Minister of Local Government and Rural Development
- In office 10 July 1986 – 6 December 1990
- President: Hussain Muhammad Ershad
- Prime Minister: Ataur Rahman Khan Mizanur Rahman Chowdhury Moudud Ahmed Kazi Zafar Ahmed
- Preceded by: Abdul Halim Chowdhury
- Succeeded by: Abdus Salam Talukder

3rd Mayor of Dhaka
- In office 9 October 1989 – 2 December 1990
- Preceded by: Mohammad Abdul Malek
- Succeeded by: Abul Hasnat

Member of Parliament
- In office 10 July 1986 – 6 December 1990
- Preceded by: Position established
- Succeeded by: Tofail Ahmed
- Constituency: Bhola-1

Personal details
- Born: 15 March 1948 Bhola, East Bengal, Dominion of Pakistan
- Died: 6 April 2008 (aged 60) Dhaka, Bangladesh
- Party: Bangladesh Jatiya Party
- Other political affiliations: Jatiya Party (Ershad)
- Spouse: Sheikh Reba Rahman
- Relations: Sheikh Fazlul Haque Mani (brother-in-law); Sheikh Selim (brother-in-law); Sheikh Helal Uddin (brother-in-law);
- Children: 3, including Partho

Military service
- Branch/service: Mukti Bahini
- Years of service: 1971
- Battles/wars: Bangladesh Liberation War

= Naziur Rahman Manzur =

Bangladeshi politician

Naziur Rahman Manzur (নাজিউর রহমান মঞ্জুর; 15 March 1948 – 6 April 2008) was a Bangladesh Jatiya Party politician, founding chairman of the party, former government minister in the cabinet of Hussain Mohammad Ershad and the first mayor (elected by commissioners) of Dhaka City Corporation.

==Early life==
Manzur was born on 15 March 1948 into an esteemed and aristocratic Bengali Muslim family on Bhola Island, situated in what was then the Bakerganj District of East Bengal in the Dominion of Pakistan. His father, Bazlur Rahman Taluqdar, traced his lineage back to Munga Khan, a notable figure who originally hailed from Garmsir in Afghanistan. Their ancestry was linked to the Mughal Emperor Akbar the Great.

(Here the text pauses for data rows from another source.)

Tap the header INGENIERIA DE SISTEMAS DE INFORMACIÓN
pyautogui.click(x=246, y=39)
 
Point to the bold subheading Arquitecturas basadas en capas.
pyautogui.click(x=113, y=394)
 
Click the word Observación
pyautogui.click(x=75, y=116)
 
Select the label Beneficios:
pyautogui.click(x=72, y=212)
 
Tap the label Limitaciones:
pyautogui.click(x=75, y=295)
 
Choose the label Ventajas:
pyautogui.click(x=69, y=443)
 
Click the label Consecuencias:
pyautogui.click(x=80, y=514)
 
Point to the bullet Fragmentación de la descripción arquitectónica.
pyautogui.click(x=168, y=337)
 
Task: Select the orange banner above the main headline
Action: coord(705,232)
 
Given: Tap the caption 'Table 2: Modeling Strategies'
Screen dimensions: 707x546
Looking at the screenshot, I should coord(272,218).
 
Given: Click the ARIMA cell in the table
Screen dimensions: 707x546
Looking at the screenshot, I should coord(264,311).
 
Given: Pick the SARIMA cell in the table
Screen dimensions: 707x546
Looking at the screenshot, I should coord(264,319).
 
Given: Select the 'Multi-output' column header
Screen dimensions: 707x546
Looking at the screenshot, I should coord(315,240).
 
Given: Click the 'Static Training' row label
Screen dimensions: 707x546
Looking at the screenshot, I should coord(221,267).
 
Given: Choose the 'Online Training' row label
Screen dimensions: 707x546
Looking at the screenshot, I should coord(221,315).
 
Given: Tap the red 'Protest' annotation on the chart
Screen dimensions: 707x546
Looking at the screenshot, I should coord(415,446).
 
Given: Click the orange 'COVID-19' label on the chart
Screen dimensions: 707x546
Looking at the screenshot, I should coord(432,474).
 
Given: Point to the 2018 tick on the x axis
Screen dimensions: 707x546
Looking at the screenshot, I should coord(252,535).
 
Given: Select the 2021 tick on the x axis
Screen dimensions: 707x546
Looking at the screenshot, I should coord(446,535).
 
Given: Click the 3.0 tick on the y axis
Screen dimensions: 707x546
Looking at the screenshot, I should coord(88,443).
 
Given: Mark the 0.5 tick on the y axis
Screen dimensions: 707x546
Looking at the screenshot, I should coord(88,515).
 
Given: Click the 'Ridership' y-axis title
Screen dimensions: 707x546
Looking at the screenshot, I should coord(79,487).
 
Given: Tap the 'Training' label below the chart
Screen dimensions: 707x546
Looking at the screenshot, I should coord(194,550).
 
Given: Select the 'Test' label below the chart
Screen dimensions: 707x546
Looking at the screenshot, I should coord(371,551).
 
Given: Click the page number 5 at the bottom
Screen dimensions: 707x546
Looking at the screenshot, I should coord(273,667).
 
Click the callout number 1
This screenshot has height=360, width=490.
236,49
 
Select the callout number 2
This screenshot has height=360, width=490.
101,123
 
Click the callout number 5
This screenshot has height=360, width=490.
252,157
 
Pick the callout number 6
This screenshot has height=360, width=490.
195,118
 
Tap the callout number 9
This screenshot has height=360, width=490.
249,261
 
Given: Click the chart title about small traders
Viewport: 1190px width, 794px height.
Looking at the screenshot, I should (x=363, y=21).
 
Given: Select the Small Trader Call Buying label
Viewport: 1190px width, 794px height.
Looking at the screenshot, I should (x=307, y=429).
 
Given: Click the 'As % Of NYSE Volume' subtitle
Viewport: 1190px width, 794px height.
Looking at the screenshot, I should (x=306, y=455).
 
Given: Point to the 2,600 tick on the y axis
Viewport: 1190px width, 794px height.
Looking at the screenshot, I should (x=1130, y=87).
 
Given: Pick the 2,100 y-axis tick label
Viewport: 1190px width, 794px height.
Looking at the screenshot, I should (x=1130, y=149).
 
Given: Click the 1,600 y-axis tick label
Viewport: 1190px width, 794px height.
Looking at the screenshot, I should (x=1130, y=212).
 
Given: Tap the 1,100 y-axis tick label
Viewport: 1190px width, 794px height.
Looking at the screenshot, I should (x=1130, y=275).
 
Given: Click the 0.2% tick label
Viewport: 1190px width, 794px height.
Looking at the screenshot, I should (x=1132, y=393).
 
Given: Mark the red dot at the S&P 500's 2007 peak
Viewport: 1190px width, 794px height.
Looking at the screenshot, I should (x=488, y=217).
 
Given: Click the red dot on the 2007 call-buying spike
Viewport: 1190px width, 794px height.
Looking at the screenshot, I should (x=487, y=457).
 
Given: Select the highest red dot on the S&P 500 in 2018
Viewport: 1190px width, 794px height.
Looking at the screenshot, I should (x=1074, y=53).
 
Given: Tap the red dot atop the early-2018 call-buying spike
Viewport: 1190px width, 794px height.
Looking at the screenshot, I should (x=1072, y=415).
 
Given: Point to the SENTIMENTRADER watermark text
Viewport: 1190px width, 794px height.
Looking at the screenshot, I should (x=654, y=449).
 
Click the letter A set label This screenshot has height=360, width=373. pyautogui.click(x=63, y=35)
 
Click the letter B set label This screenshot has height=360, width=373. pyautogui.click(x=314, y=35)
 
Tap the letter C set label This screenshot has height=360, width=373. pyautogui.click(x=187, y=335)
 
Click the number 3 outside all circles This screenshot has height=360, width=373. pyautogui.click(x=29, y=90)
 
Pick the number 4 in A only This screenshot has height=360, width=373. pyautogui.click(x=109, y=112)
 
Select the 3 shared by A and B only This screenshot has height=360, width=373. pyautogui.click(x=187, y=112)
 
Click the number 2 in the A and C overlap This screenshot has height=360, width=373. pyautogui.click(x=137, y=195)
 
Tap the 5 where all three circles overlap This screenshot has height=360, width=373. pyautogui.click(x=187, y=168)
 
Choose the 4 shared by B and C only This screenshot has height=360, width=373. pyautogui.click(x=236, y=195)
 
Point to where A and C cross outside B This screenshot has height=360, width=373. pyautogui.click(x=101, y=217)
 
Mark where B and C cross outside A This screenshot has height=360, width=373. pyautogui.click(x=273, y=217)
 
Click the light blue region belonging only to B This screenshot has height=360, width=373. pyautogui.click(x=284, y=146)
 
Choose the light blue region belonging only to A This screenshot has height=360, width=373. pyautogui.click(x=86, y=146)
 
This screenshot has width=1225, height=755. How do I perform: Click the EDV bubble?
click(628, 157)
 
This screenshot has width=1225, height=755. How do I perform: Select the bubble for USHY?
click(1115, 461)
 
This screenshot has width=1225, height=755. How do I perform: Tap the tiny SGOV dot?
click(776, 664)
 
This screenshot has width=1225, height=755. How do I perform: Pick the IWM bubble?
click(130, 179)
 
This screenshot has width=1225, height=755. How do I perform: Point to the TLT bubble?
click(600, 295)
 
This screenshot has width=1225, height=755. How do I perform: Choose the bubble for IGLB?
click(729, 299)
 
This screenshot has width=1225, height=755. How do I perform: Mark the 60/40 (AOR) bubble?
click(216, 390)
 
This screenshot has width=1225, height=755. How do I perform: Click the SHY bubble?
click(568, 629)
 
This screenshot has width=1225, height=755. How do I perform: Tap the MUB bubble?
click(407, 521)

In the 18th century, Munga Khan, a powerful established himself in the greater Barisal region of Bengal. His influence and status grew significantly, and his son, Shaykh Muhammad, rose to prominence within the Mughal court, serving as a shiqdar – a distinguished title granted by the emperor himself. This esteemed position not only cemented the family’s status in Bengal but also solidified their ties to the imperial Mughal power. Over time, their family became a well-respected name in the region.

The family's roots extended even deeper into history, originating from the grand aristocracy of Murshidabad – the seat of the Nawabs of Bengal. It was said that their ancestors held a prominent role in the Mughal administration during the height of Bengal's power. However, the political upheavals of the time eventually led the family to migrate southward, where they settled in Balia, retaining their noble status and continuing their legacy of leadership in the region.

==Career==
In the 1980s he served as a minister in the cabinet of Hossain Mohammad Ershad and was a member of his Jatiya party. In 1999, Ershad had an alliance with the Khaleda Zia led Bangladesh Nationalist party which was the opposition party. Ershad decided to quit the alliance but a fraction of Jatiya Party leaders led by Naziur Rahman Manzur decided to quite the party and remain in the alliance led by Bangladesh Nationalist Party. This fraction became the Bangladesh Jatiya Party.

==Personal life==
Manzur has three sons. His eldest, Andaleeve Rahman, is the present chairman of the party and a former member of parliament. His second son, Dr. Ashikur Rahman Shanto, resigned from the Jatiya Party in 2013, highlighting differences with Bangladesh Jamaat-e-Islami, which remains a key party in the BNP-led 20-party alliance. His third son is Wasikur Rahman. Manzur is married to Sheikh Reba Rahman. He also has several brothers, including Dr. Azizur Rahman, Mustafizur Rahman, and Mujibur Rahman.

==Death==
Manzur died on 6 April 2008 in BIRDEM hospital, Dhaka, Bangladesh.